- _PAGE EXCERPT_
Notes: These results are based on the updated data set in Sylvestre, Huszti and Hanley 
(2006). The first row is the Cox model without adjustment for any covariates; the second 
row is the Cox model with winning status as a time-dependent covariate and with sex and 
year of birth as time- independent covariates; the third row is the Cox model with the same 
covariates as the second row, but with nomination day as time-zero; the fourth row is the 
binomial logistic regression model with sex, age, and calendar year as covariates. The first 
two rows are from Redelmeier and Singh's analysis (using Sylvestre et al.'s updated data 
set), and the last two rows are from Sylvestre et al.'s analysis. 
^PH stands for Cox proportional hazard model. 

^PY stands for performer years analysis, which is the binomial logistic regression model 
described above. 

''static status treats the winning status as a fixed-in-time covariate. 
''Dynamic status treats the winning status as a time-dependent covariate.

- _DATASET SECTION_
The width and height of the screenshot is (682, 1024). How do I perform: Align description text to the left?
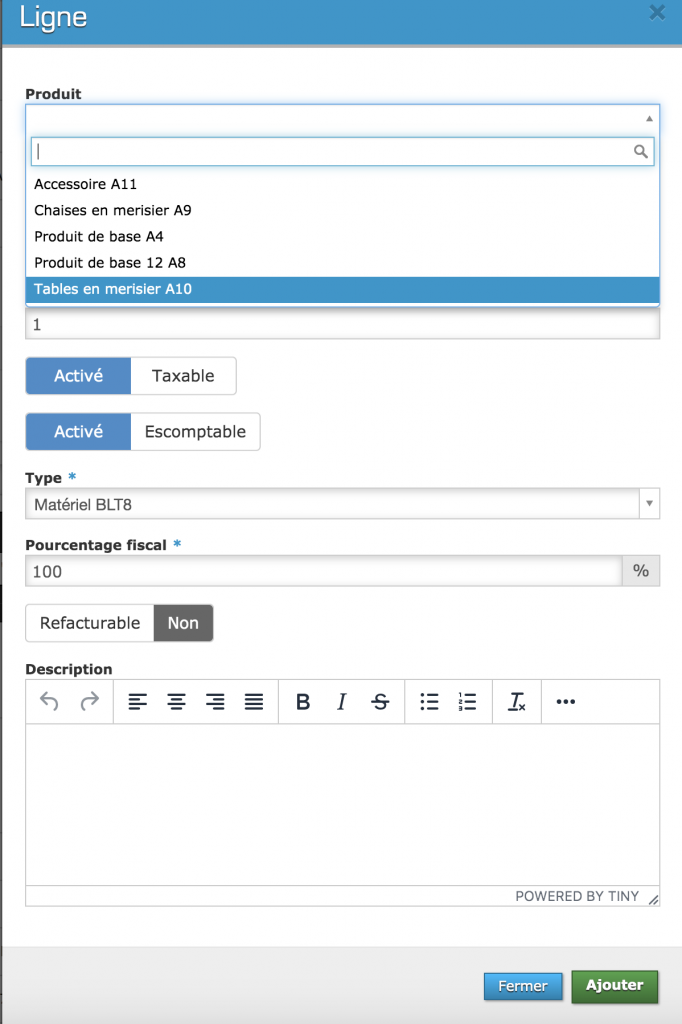[138, 702]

- _BRIEF_
Extend the notes on the survival-model results by writing what would follow their final line.

- _EXPECTED OUTPUT_
2.3. Healthy performer survivor bias. Previous studies have suffered from 
healthy performer survivor bias, that is, candidates who are healthier will 
be able to act in more films and have more chances to win Oscar Awards. 

One aspect of healthy performer survivor bias is immortal time bias, that 
is, candidates will have more chances to win Oscar Awards if they live longer. 
When a performer is classified as a winner throughout the study, regardless 
of when the performer wins the award, there are unfair comparisons between 
winners and nonwinning performers who died before the winner won the 
award. As an example, consider Henry Fonda and Dan Dailey, who were 
both first nominated for an Oscar Award at the age of 35 but did not win 
in their first nominations. Fonda first won an Oscar at age 77 and died four 
months after, while Dailey never won an Oscar and died at age 64. Fonda 
lived 13 years beyond the age of Dailey's death before winning an Oscar. 
It is not fair to consider the 13 years before Fonda won his Oscar as being 
affected by winning. 

To correct for immortal time bias, Sylvestre et al. used a Cox proportional 
hazard model with the winning status as a time-dependent covariate. In this 
model, the survival comparison between a winner and a nonwinning nominee 
starts appropriately only at the time the winner wins.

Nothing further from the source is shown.